Non, ce n’est pas un poisson d’avril: pour sauver le climat mondial, il n’y a plus que des saucisses à rôtir au protéine de pois au zoo de Zurich. «Dans nos restaurants et à nos stands de restauration, nous vendons des produits carnés qui contiennent jusqu’à un quart de protéine de pois bio», annonce le zoo.
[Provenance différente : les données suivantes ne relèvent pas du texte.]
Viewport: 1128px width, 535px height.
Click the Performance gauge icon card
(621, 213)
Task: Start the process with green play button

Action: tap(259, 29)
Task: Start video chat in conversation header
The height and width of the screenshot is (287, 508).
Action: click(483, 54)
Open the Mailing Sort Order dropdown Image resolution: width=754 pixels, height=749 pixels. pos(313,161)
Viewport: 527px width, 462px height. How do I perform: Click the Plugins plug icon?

Le goût des saucisses de veau, cervelas, saucisses de Vienne et de la viande hachée du chili con carne n’en serait «pas affecté – en revanche, les émissions de gaz à effet de serre, si».
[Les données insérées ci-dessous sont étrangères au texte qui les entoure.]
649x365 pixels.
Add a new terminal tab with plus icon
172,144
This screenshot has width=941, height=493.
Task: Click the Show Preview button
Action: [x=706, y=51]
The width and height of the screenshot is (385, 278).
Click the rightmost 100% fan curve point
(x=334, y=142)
Manger moins de viande est un levier central dans l’effort pour plus de durabilité et la protection de la biodiversité – «la protection de la nature commence dans l’assiette». Les alternatives végétariennes convainquent toutefois rarement les amateurs de viande.
C’est là qu’interviennent les produits carnés à base de protéine de pois: parce qu’ils ont le même goût que la viande conventionnelle, ils auraient le potentiel de toucher le plus grand nombre possible de personnes et de convaincre aussi les véritables «carnivores», estime le zoo de Zurich. On ne sait pas si cela vaut aussi pour les tigres dans l’enclos.
Un fait demeure: auprès des visiteurs et du public, cela ne passe pas bien. «Ce n’est pas une saucisse!», déclare l’un d’eux dans le Blick. Le journal constate: «La saucisse à rôtir du zoo avec protéine de pois ne plaît pas à la communauté.» La «saucisse climatique» partiellement végane divise les visiteurs du zoo de Zurich, écrit Nau.
Sur 20 Minuten, l’accusation d’hypocrisie est formulée. Car en même temps, le zoo propose une expédition en croisière en Antarctique. Et: «Les navires de croisière sont depuis longtemps critiqués pour leurs émissions de CO2.» Une large majorité des lecteurs estime qu’une vraie saucisse à rôtir doit être faite de viande, comme le montre un sondage.
Ce visiteur résume la situation de la manière la plus pertinente: «Lorsqu’une entreprise décide de ne proposer plus qu’une variante marquée idéologiquement et de supprimer complètement la classique saucisse de veau, cela n’a plus rien à voir avec une offre, mais avec une prescription. Vous êtes un zoo, pas un institut de rééducation.»